**Requirement:**
Copy word for word the stretch of the records from the line containing "Select the 03/25 contract term in SHFE table" through the end of the records. Omit the pictures from your copy.

(Entries for locating words and elements)
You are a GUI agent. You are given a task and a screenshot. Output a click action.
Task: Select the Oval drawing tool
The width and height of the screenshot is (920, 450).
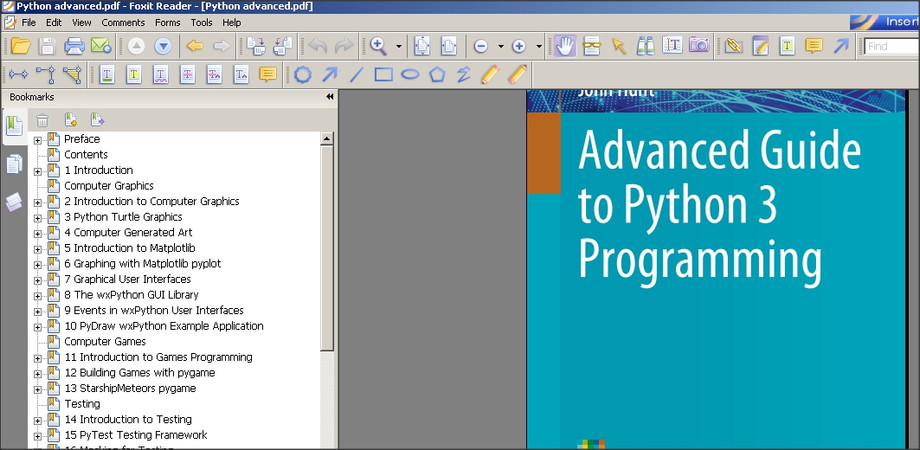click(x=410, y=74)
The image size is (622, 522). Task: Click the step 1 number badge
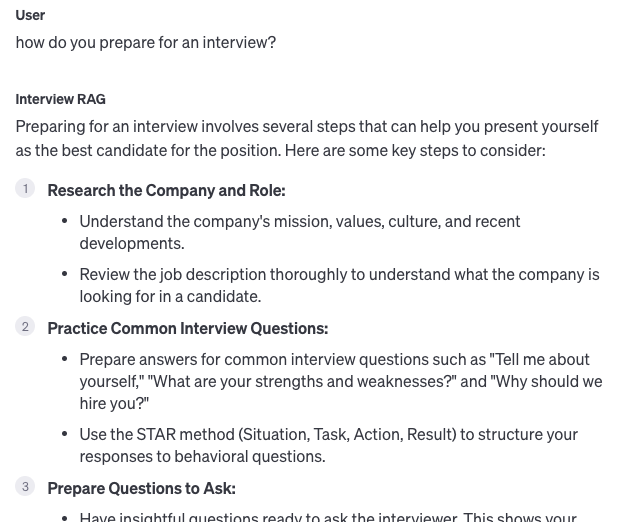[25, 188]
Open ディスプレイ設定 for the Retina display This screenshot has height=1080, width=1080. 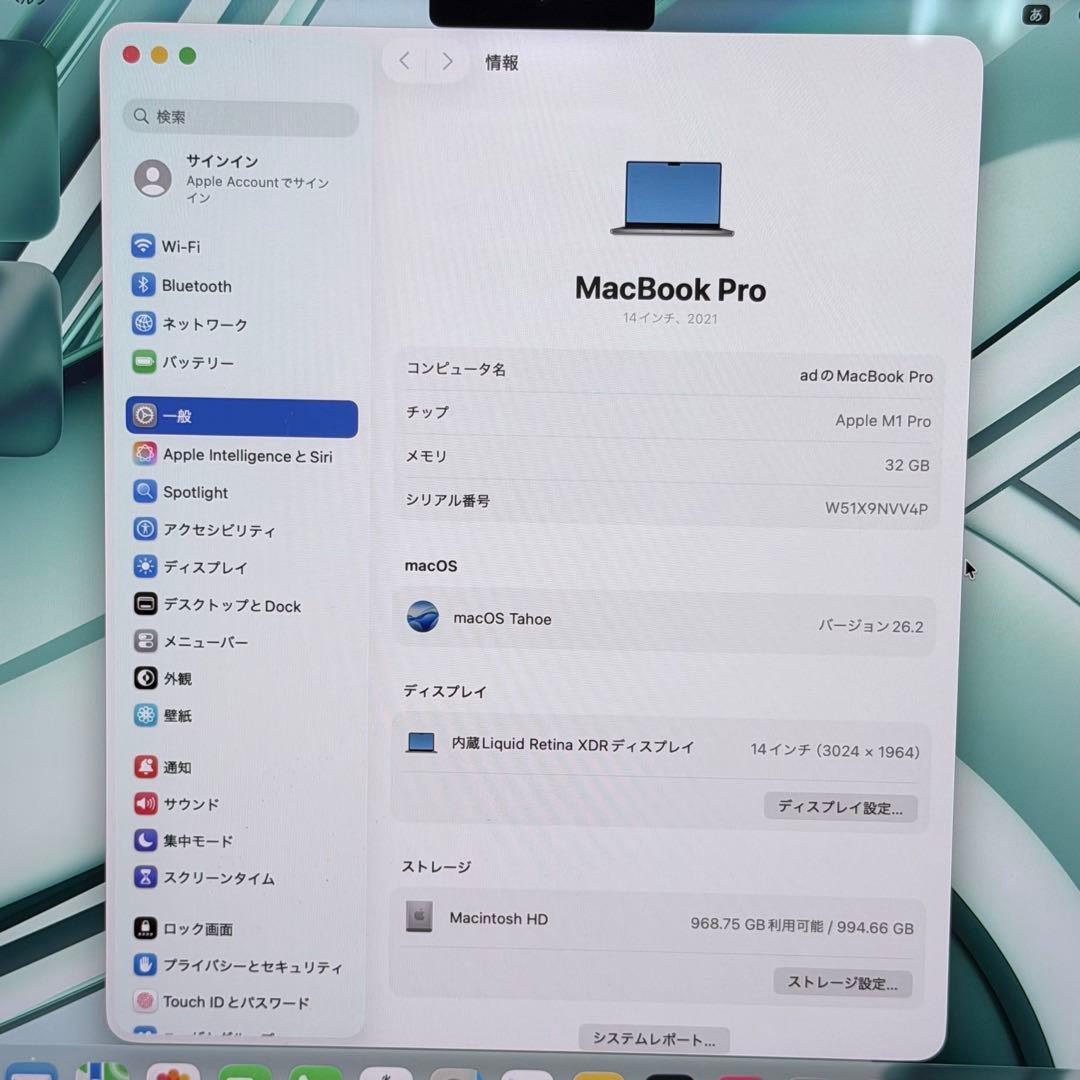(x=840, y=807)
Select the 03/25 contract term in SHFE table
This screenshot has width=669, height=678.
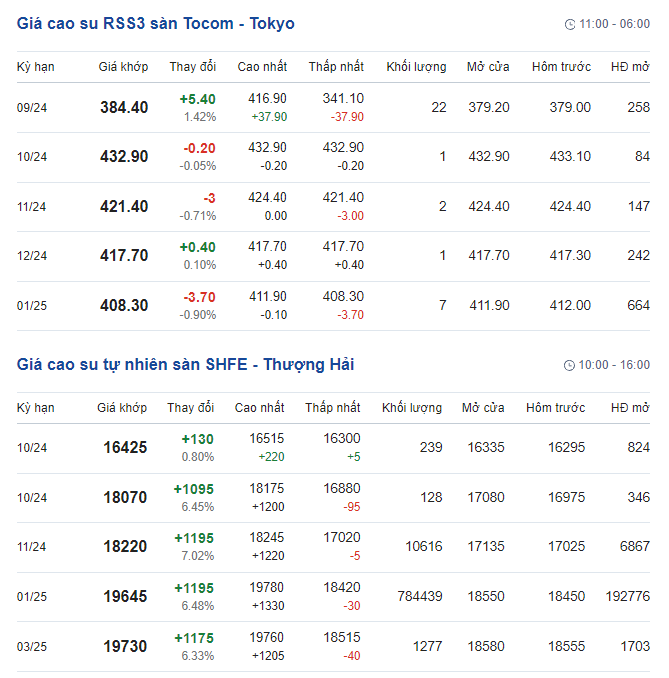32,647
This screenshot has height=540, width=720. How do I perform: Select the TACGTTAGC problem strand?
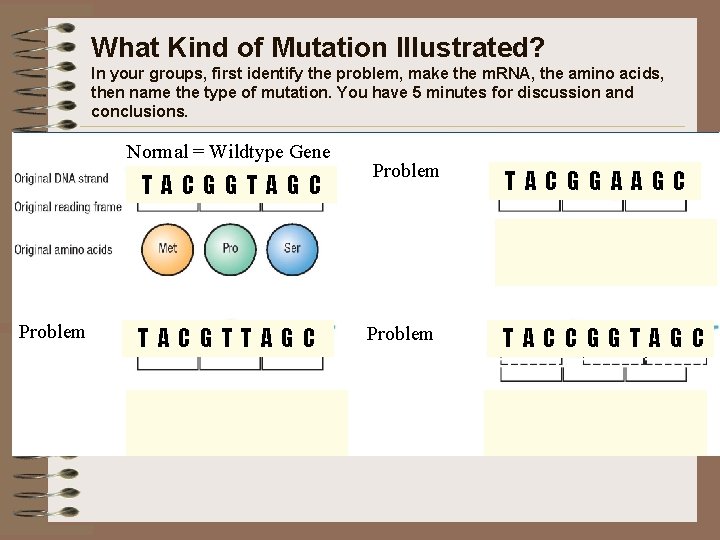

**Expected answer:**
Select the 03/25 contract term in SHFE table
This screenshot has width=669, height=678.
32,647
This screenshot has height=540, width=720. How do I perform: Select the TACGTTAGC problem strand?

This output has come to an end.